Un autre résultat des restrictions économiques est l’omniprésence des fameuses voitures américaines datant des années 1950 que les propriétaires entretiennent, voire bichonnent avec tellement de soin qu’elles continuent à rouler malgré leur âge plus que vénérable. Ces belles limousines aux carrosseries rutilantes sont devenues des attractions touristiques.
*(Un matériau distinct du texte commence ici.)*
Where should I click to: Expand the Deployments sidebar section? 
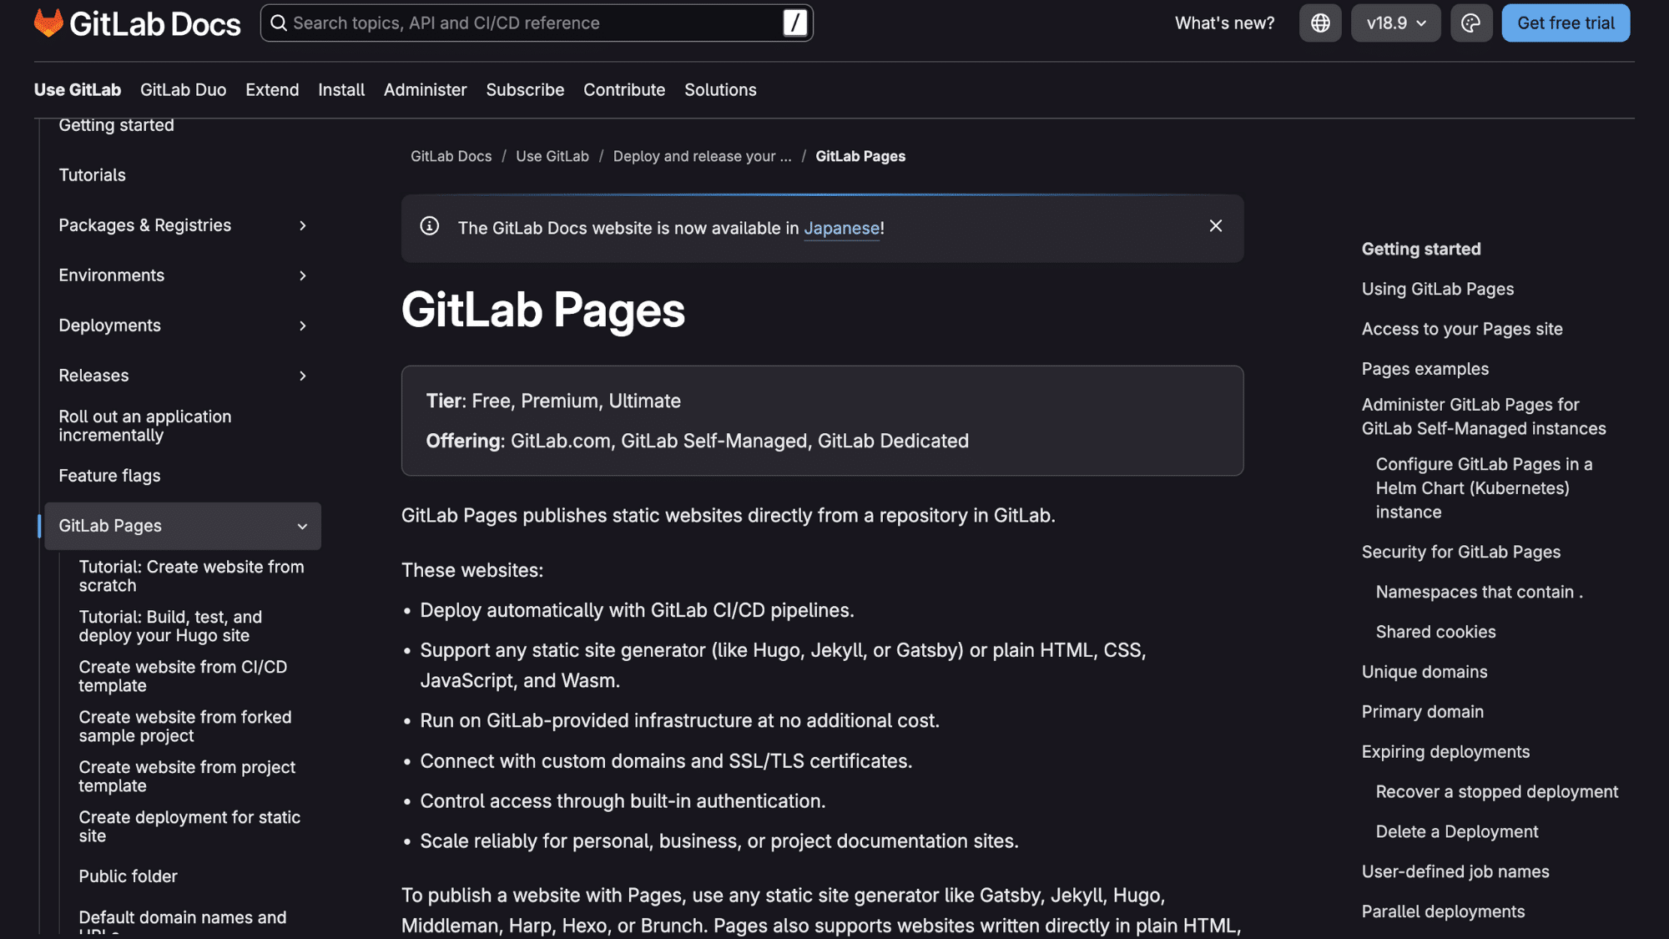tap(302, 326)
«Pour se rendre vers la dizaine de sites de prélèvement d’eau et de sédiments que nous avions sélectionnés le long du rio Almendares, il a bien fallu louer une voiture, précise John Pote. Celle que nous avons reçue n’était malheureusement pas rose ou bleu clair et n’arborait pas des chromes brillants. Elle était juste ancienne. Elle était même tellement antique que je n’ai pas reconnu la marque. Je craignais aussi à tout instant qu’elle nous lâche sur les routes parfois exigeantes de Cuba. Mais elle a finalement rempli son office sans anicroche.»

La collecte d’échantillons s’effectue donc sans difficulté et les semaines passent sans aventure particulière. Le climat est chaud mais il ne pleut presque pas et la nourriture est excellente. Avant de rentrer, John Pote donne même un séminaire à l’Université de La Havane pour exposer en détail le travail de son groupe de microbiologie environnementale à Genève. Une centaine d’étudiants et d’étudiantes, de chercheurs et chercheuses ainsi que des professeur-es y assistent.

Métaux lourds et bactéries résistantes
Depuis, l’analyse des données récoltées et ramenées en partie en Suisse a avancé. Dans un premier papier paru le 13 novembre dans le Journal of South American Earth Sciences, les scientifiques genevois et havanais démontrent la présence, dans l’eau et les sédiments du rio Almendares, de quatre métaux lourds à des taux dépassant largement les normes nationales (chrome, cuivre, zinc et plomb) et du fer à des concentrations plus élevées que les limites internationales.

Dans un second article encore en phase de re­lec­ture par les pairs, l’équipe documente la présence inquiétante – bien que non surprenante – de bactéries et de gènes résistants à la classe d’antibiotiques appelés les bêtalactamines, la plus importante de la pharmacopée actuelle.

«Nous avons également identifié les sources de ces différentes contaminations, ajoute John Pote. Il s’agit principalement d’un hôpital dépourvu de système de traitement des eaux usées, du ruissellement urbain qui se déverse directement dans le cours d’eau et du bassin versant plus en amont du rio Almendares qui est exploité par des activités agricoles. Il existe aussi un certain nombre de décharges sauvages sur les berges.»

Face à cette situation, les solutions sont multiples, selon le chercheur genevois. Elles passent notamment par le développement de stations d’épuration. Hors de question cependant d’en construire aux normes helvétiques ou européennes. Fort de son expérience en Afrique, et en particulier en République démocratique du Congo où les moyens à disposition des institutions publiques sont encore plus faméliques qu’à Cuba, John Pote propose de mettre en place des dispositifs qui soient adaptés à la situation locale. Il s’agit de systèmes de lagunage dans lesquels la décantation permet de piéger une partie des polluants dans des sédiments et où certaines plantes ou micro-organismes spécialement sélectionnés en absorbent ou en dégradent une autre. L’eau de ces étangs tampons est ainsi passablement nettoyée et peut ensuite être rejetée dans la rivière où ce qui reste des polluants est finalement dilué dans son débit. De telles installations seraient par exemple adaptées aux rejets d’un hôpital ou des égouts de la ville, à condition d’optimiser au préalable les canalisations d’évacuation des eaux usées et de pluie.

«Sur les bassins versants occupés par les cultures et l’élevage, par contre, on ne peut pas récolter et traiter toute l’eau qui ruisselle vers la rivière, précise John Pote. Dans ce cas de figure, il faut convaincre les autorités et, surtout, les agriculteurs de limiter l’usage d’antibiotiques et de produits phytosanitaires contenant des produits toxiques.» Le chercheur genevois compte désormais sur un nouveau financement afin de poursuivre le projet et d’aider à la mise en œuvre de toutes ces mesures.